Dataset entries
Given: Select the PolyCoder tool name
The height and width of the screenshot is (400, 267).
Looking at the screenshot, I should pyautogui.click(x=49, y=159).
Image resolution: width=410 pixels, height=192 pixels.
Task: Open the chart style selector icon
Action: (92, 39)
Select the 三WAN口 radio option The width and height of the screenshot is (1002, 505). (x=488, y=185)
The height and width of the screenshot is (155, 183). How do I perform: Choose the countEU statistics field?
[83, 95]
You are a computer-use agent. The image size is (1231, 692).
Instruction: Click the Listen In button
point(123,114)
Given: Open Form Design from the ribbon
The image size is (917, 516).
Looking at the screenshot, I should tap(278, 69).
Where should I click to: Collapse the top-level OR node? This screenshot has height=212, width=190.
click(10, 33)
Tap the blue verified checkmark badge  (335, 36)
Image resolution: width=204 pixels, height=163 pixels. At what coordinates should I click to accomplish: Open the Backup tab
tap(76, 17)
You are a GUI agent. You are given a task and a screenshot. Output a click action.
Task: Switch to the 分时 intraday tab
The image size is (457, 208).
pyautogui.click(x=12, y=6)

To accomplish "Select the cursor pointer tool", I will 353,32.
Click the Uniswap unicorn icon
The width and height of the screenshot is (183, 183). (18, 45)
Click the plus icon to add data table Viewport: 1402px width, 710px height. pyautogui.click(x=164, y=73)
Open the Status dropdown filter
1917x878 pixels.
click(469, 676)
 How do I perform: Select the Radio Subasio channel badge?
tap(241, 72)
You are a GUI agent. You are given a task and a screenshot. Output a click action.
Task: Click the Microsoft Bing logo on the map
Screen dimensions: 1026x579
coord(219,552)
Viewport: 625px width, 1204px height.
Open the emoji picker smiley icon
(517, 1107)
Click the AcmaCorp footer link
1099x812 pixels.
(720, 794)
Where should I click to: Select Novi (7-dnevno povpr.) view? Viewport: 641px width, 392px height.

#### EXERCISE AIM:
Beginning at the line containing "Click the AcmaCorp footer link", repeat each line exactly through the last line of the entries, and include no other lines.

#### ANSWER TO THIS EXERCISE:
Click the AcmaCorp footer link
1099x812 pixels.
(720, 794)
Where should I click to: Select Novi (7-dnevno povpr.) view? Viewport: 641px width, 392px height.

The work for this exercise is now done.